The day she realizes that she is not Nancy anymore the eyeliner is smudged, creeping into the ethereal cerulean of her second generation orbs.

She is still her mother's daughter, which is why she goes three floors underneath the archives and intuitively strides with purpose over to the Victorian Lit section. Fingers streaming over the aged binds of pages, she feels her way through Charlotte Bronte and Elizabeth Barrett Browning, and right before the works of Sir Arthur Canon Doyle she rests on Charles Dickens and his collected works. It lies between Bleak House and Great Expectations.

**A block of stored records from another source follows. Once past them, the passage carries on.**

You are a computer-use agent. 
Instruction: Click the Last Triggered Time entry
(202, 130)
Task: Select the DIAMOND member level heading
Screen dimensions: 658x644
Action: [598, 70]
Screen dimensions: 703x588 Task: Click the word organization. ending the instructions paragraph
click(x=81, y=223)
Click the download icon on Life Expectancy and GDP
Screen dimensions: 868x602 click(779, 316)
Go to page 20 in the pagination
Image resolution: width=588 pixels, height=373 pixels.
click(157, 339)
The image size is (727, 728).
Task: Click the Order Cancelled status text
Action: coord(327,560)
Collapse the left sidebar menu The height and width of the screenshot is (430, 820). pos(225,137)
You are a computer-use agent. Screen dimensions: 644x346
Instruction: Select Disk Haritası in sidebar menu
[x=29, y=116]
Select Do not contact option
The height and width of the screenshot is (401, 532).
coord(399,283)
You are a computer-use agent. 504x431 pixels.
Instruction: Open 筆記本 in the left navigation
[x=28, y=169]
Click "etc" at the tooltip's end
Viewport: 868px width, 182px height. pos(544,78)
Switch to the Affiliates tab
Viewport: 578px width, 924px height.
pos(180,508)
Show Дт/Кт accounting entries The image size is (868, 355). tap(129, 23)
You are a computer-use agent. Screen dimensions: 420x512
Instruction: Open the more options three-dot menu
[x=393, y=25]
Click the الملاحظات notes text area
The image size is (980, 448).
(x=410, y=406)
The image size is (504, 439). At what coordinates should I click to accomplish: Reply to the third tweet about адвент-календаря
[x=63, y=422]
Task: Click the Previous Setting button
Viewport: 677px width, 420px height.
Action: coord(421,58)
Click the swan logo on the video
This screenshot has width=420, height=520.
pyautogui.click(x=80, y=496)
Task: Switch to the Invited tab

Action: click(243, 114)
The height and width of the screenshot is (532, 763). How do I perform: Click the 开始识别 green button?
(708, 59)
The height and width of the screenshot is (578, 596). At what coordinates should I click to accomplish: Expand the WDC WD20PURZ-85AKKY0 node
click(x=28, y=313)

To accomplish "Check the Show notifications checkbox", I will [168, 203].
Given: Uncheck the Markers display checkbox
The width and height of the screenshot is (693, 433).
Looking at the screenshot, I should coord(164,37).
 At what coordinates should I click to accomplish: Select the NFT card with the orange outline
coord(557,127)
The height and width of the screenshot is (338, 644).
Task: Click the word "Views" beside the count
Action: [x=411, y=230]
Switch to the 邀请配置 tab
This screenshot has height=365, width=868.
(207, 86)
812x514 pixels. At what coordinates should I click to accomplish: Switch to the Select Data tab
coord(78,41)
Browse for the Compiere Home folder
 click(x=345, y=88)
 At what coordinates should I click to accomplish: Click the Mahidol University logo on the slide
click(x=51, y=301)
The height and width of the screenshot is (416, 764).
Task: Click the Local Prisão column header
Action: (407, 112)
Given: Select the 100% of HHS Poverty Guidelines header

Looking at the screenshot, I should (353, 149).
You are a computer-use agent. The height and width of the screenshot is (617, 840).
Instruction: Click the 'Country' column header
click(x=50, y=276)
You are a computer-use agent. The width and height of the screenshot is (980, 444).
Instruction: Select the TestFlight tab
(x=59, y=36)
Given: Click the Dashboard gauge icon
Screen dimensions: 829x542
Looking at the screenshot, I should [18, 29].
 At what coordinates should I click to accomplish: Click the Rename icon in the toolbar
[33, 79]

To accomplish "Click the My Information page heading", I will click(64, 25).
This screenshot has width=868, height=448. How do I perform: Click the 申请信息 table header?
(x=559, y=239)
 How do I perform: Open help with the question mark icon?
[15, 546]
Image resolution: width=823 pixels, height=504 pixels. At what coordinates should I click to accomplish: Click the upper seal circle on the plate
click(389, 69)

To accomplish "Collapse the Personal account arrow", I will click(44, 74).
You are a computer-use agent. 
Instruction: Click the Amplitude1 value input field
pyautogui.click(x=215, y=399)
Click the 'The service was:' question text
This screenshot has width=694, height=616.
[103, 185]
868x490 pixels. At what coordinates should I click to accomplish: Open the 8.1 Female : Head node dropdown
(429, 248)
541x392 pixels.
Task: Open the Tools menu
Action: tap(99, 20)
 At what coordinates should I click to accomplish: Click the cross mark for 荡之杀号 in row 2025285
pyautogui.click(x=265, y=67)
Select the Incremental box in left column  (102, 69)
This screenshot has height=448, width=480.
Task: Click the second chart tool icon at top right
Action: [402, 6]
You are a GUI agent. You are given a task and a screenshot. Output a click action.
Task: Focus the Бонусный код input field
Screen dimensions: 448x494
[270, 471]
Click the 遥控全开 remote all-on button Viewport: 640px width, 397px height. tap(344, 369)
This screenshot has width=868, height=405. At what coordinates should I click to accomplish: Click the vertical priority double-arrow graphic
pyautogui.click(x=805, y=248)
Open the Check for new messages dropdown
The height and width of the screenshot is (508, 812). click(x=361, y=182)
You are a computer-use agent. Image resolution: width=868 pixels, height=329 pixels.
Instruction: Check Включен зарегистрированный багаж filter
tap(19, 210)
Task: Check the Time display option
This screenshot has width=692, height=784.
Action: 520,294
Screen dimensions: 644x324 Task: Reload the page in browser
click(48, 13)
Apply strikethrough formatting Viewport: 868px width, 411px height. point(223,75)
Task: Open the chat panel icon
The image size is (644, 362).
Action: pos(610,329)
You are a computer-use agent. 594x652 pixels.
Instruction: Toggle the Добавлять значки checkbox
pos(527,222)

Its pages are yellowed, dog-eared and entirely perfect. Someone has taken the liberty of scratching pencil thin notes in the margins, and she smirks. Running a skilled hand through the leaves of words, she rests on the chapter where Oliver floats aimlessly into the care of the keenest member of London's most sly and saucy pickpocket. As soon as her gaze lands on the name of said member, she slams the book shut and sticks it, carelessly, back into the shelf with its brethren.

A sharp hiss escapes her lips, and she snatches her cherry red trench from the floor. Turning on her heel, snapping the messenger bag to her hip, chestnut hair flashing around her neck, she quietly exits from the dank level, elevator spitting her out on the ground floor.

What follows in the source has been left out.